"Don't judge a book by its cover."
My copy of Dave McKean's Dust Covers (New York, 1997) has a copy of Dust Covers on its cover.
Although a good cover draws us into a book, we soon learn that the interior art of Neil Gaiman's The Sandman comic book series is not by the cover artist, McKean, but by diverse other excellent comic book artists. However, Dust Covers not only collects all of McKean's Sandman covers but also begins with "The Last Sandman Story," a new eight page comic strip written by Gaiman and drawn by McKean. Thus, in this case at least, the cover artist's recognizable style does continue beyond the cover and indeed throughout the volume.
Gaiman and McKean had agreed that this story should be "Something that had the kind of look that was of a piece with the covers." (p. 6) So, for once, we stay with the style of the cover art instead of leaving it behind as soon as we open the book.

* Stored data
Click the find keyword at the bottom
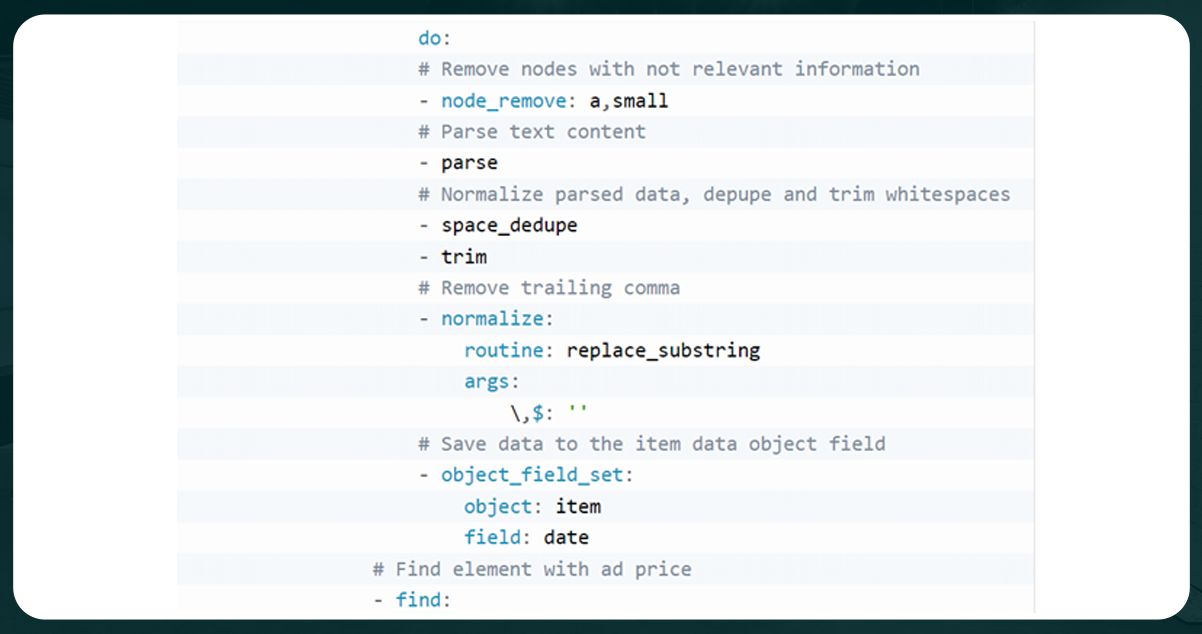This screenshot has height=634, width=1202. pos(420,599)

* Tasks to perform
1. Pull everything from "Although a good" down to "throughout the volume." word for word out of the piece on Dust Covers.
2. According to the piece on Dust Covers, why does McKean's style continue past the book's cover?
Rely only on the piece on Dust Covers.

* Solution list
1.
Although a good cover draws us into a book, we soon learn that the interior art of Neil Gaiman's The Sandman comic book series is not by the cover artist, McKean, but by diverse other excellent comic book artists. However, Dust Covers not only collects all of McKean's Sandman covers but also begins with "The Last Sandman Story," a new eight page comic strip written by Gaiman and drawn by McKean. Thus, in this case at least, the cover artist's recognizable style does continue beyond the cover and indeed throughout the volume.

2. The book collects all of McKean's Sandman covers and opens with "The Last Sandman Story," a new eight-page strip written by Gaiman and drawn by McKean. Gaiman and McKean had agreed that this story should have a look that was of a piece with the covers.